◆ **Document text**
If you do know the feedback polynomial but do not know the initial fill, you can use other simpler methods. For instance, if you just look at any $n$ consecutive bits of output (where the register is $n$ bits wide), then you immediately learn the state of the register at a single point of time. You can then run the LFSR forward or backward to learn its state at all other times (e.g., to learn the initial seed) or to see all other outputs (learn the entire sequence of outputs from the LFSR).

◆ **Stored data**
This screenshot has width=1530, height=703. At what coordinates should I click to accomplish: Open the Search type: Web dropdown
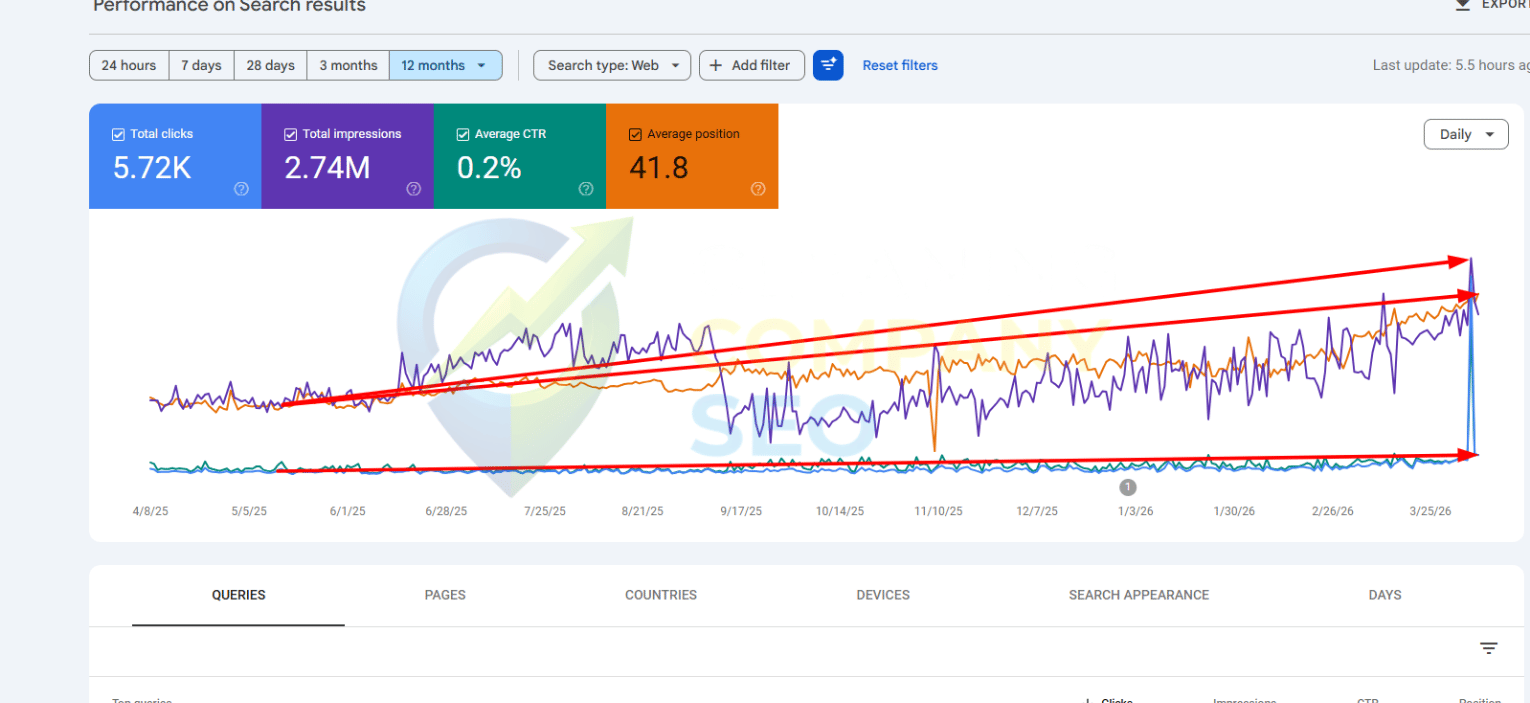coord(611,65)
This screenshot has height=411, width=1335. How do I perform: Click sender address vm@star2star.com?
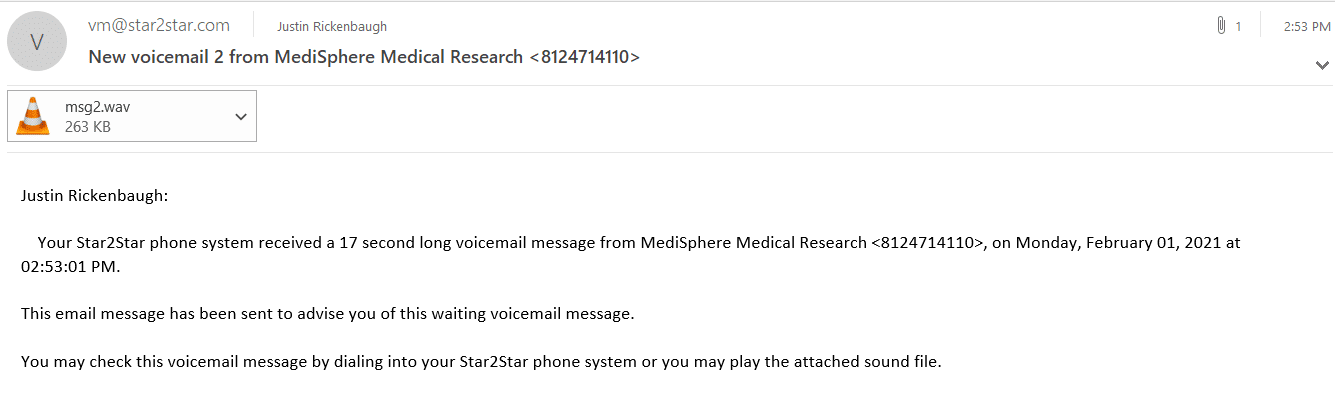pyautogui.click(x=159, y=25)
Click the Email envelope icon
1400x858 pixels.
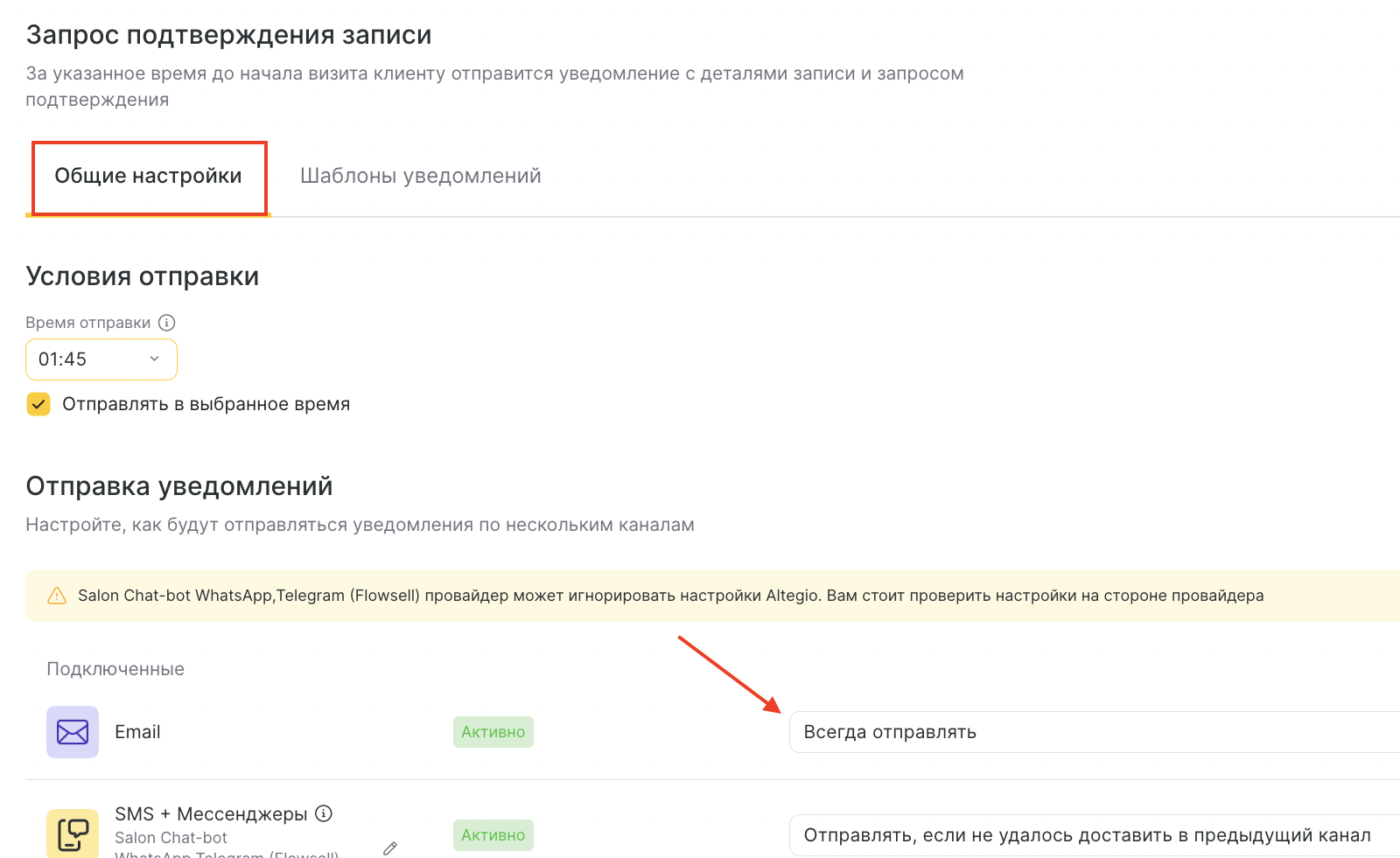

◆ **Goal**
Answer these questions from the LFSR text:
1. What must already be known about the LFSR for the simpler methods to apply?
2. How many consecutive output bits reveal the register's state at a single point in time?
3. After that state is known, what can be learned by running the LFSR forward or backward?
The records aren't used in these tasks.

◆ **Expected answer**
1. The feedback polynomial, though the initial fill is not known.
2. Any $n$ consecutive bits, where the register is $n$ bits wide.
3. Its state at all other times, such as the initial seed, or all other outputs, meaning the entire output sequence.